◆ TREŚĆ ZADANIA: Proszę wypisać w całości recenzję powieści „Krwawy południk”, nie zmieniając w niej ani jednego znaku.

◆ FRAGMENT TEKSTU:
KSIĄŻKA,  RECENZJE

W sercu piekła, czyli “Krwawy południk” [recenzja]

Nawet po zrecenzowaniu kilkudziesięciu książek, raz na jakiś czas nadchodzi moment, gdy trafia się na tytuł, który pozostawia nas osłupiałych, z mnóstwem krążących po głowie pytań i poczuciem, że czegokolwiek by się na ten temat nie napisało, wciąż będzie to jedynie kroplą w morzu. Jeśli dodamy do tego fakt, iż autor owej powieści zmarł w momencie kiedy książka była już niemal pod Twymi drzwiami, i teraz cały świat opłakuje wielkiego pisarza, rzucając się na jego dzieła niczym na świeże bułeczki prosto z piekarni, powstaje pytanie, a mianowicie: Czytać? I może jeszcze chwalić, bo przecież niezbyt wypada teraz opluwać tytuł dopiero co pochowanego Mistrza? Oczekiwania względem książki rosną, a jak wiadomo – najłatwiej spaść z wysokiego konia. Postanawiasz jednak rozpocząć tę piekielną podróż, w którą zabiera Cię Krwawy południk, albo wieczorna łuna na Zachodzie. I przepadasz.

     Tej nocy, kiedy się urodziłeś. W trzydziestym trzecim. Leonidy, tak się zwą. Boże, jak te gwiazdy się sypały. Wypatrywałem czerni, dziur w niebiosach. Rozpadł się Wóz.

◆ DANE WEJŚCIOWE:
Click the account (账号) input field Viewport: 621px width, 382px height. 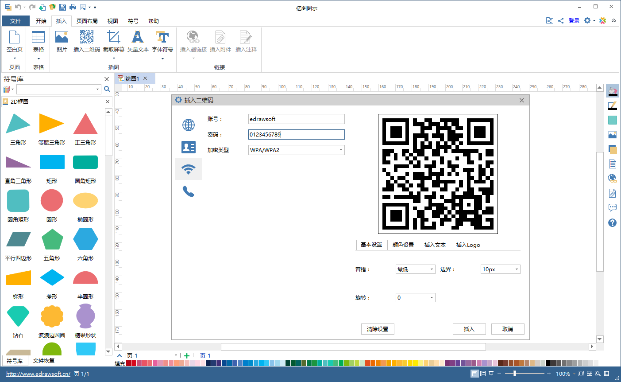(x=297, y=119)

◆ ODPOWIEDŹ NA ZADANIE:
KSIĄŻKA,  RECENZJE

W sercu piekła, czyli “Krwawy południk” [recenzja]

Nawet po zrecenzowaniu kilkudziesięciu książek, raz na jakiś czas nadchodzi moment, gdy trafia się na tytuł, który pozostawia nas osłupiałych, z mnóstwem krążących po głowie pytań i poczuciem, że czegokolwiek by się na ten temat nie napisało, wciąż będzie to jedynie kroplą w morzu. Jeśli dodamy do tego fakt, iż autor owej powieści zmarł w momencie kiedy książka była już niemal pod Twymi drzwiami, i teraz cały świat opłakuje wielkiego pisarza, rzucając się na jego dzieła niczym na świeże bułeczki prosto z piekarni, powstaje pytanie, a mianowicie: Czytać? I może jeszcze chwalić, bo przecież niezbyt wypada teraz opluwać tytuł dopiero co pochowanego Mistrza? Oczekiwania względem książki rosną, a jak wiadomo – najłatwiej spaść z wysokiego konia. Postanawiasz jednak rozpocząć tę piekielną podróż, w którą zabiera Cię Krwawy południk, albo wieczorna łuna na Zachodzie. I przepadasz.

     Tej nocy, kiedy się urodziłeś. W trzydziestym trzecim. Leonidy, tak się zwą. Boże, jak te gwiazdy się sypały. Wypatrywałem czerni, dziur w niebiosach. Rozpadł się Wóz.